**EXCERPTED PASSAGE**
[BEGIN]

Agreed. And here are some prima facie FAQs for allaying each of these by now familiar prima facie fears:

Authentication

Corruption

Certification

Evaluation

Peer Review

Copyright

Plagiarism

Priority

Tenure/Promotion

Legality

Publisher Agreement

RC: "Including published material in the repository will also help overcome concerns, especially from scholars in non-preprint disciplines, that repository working papers might give a partial view of an author's research."

Indeed. And that is the most important message of all -- and the primary function of institutional eprint archives: to provide open access to all peer-reviewed research output!

RC: "Therefore, including published material, while raising copyright issues that need to be addressed, should lower the barrier to gaining non-preprint traditions to participate. Where authors meet traditional publisher resistance to the self-archiving rights necessary for repository posting, institutions can negotiate with those publishers to allow embargoed access to published research."

Fine.

RC: "While gaining the participation of faculty authors is essential to effecting an evolutionary change in the structure of scholarly publishing, early experience suggests better success when positioning the repository as a complement to, rather than as a replacement for, traditional print journals."

Not only "positioning" it as a complement: Clearly proclaiming that a complement, not a replacement, is exactly what it is! Not just with respect to the relatively trivial issue of on-paper vs. on-line, but also with respect to the much more fundamental one, about journal peer review (vide supra). Institutional self-archiving is certainly no substitute for external peer review. (This is is stated clearly in some parts of the SPARC paper, but unfortunately contradicted, or rendered ambiguous, in other parts.)

RC: "This course partially obviates the most problematic objection to open access digital publishing: that it lacks the quality and prestige of established journals."

This is a non-sequitur and a misunderstanding: The quality and prestige come from being certified as having met the quality standards of an established peer-reviewed journal. This has nothing whatsoever to do with the medium (on-paper or on-line), nor with the access system (toll-access or open-access); and it certainly cannot be attained by self-archiving unrefereed preprints only. The papers must of course continue to be submitted to peer-reviewed journals for refereeing, revision, and subsequent certification.

[END]

**DATA**
[BEGIN]

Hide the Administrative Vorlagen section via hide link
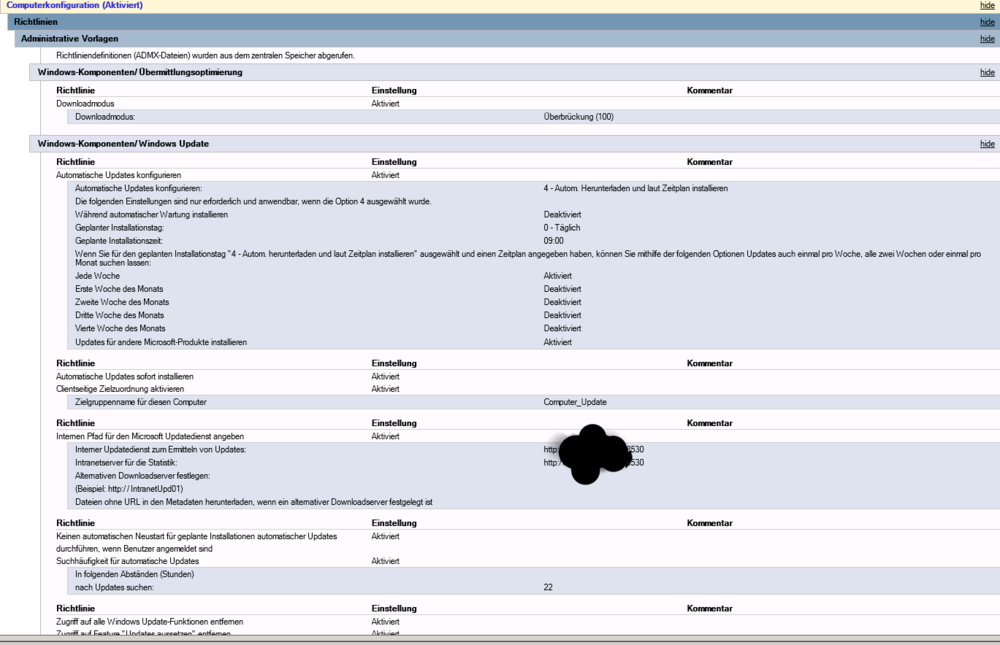Screen dimensions: 1000x645 pos(987,39)
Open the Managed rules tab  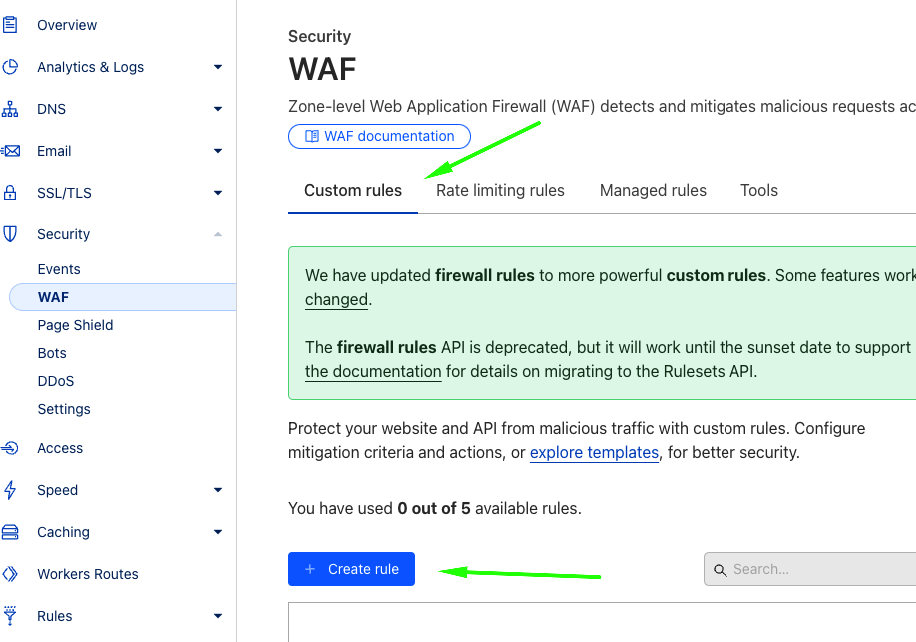tap(653, 190)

[END]

**INSTRUCTIONS FOR THE TASK**
Answer these questions from the passage on institutional self-archiving:
(a) What does the reply name as the primary function of institutional eprint archives?
(b) Where authors meet publisher resistance to self-archiving rights, what does the quoted RC text say institutions can do?
(c) According to the reply, where do quality and prestige come from?

**FINAL RESULT**
(a) To provide open access to all peer-reviewed research output.
(b) Institutions can negotiate with those publishers to allow embargoed access to published research.
(c) From being certified as having met the quality standards of an established peer-reviewed journal.